"""
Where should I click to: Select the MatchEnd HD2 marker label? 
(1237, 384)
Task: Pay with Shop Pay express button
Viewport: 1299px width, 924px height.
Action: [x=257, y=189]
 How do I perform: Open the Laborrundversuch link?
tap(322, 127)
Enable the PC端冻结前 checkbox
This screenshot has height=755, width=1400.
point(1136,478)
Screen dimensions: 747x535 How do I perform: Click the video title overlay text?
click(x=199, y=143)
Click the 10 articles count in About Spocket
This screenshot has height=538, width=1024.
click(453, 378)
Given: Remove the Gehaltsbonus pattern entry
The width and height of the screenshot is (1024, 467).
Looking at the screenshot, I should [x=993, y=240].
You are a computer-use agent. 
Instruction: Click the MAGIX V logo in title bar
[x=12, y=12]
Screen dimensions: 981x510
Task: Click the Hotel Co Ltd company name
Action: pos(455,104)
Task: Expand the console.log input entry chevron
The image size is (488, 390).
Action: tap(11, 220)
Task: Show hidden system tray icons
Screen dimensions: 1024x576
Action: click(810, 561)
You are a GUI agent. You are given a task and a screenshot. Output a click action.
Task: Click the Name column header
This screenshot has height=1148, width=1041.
"""
What to do | The full listing is to be printed again exactly as it stands.

Response |
Where should I click to: Select the MatchEnd HD2 marker label? 
(1237, 384)
Task: Pay with Shop Pay express button
Viewport: 1299px width, 924px height.
Action: [x=257, y=189]
 How do I perform: Open the Laborrundversuch link?
tap(322, 127)
Enable the PC端冻结前 checkbox
This screenshot has height=755, width=1400.
point(1136,478)
Screen dimensions: 747x535 How do I perform: Click the video title overlay text?
click(x=199, y=143)
Click the 10 articles count in About Spocket
This screenshot has height=538, width=1024.
click(453, 378)
Given: Remove the Gehaltsbonus pattern entry
The width and height of the screenshot is (1024, 467).
Looking at the screenshot, I should [x=993, y=240].
You are a computer-use agent. 
Instruction: Click the MAGIX V logo in title bar
[x=12, y=12]
Screen dimensions: 981x510
Task: Click the Hotel Co Ltd company name
Action: pos(455,104)
Task: Expand the console.log input entry chevron
The image size is (488, 390).
Action: tap(11, 220)
Task: Show hidden system tray icons
Screen dimensions: 1024x576
Action: click(810, 561)
You are a GUI agent. You are given a task and a screenshot. Output a click action.
Task: Click the Name column header
This screenshot has height=1148, width=1041.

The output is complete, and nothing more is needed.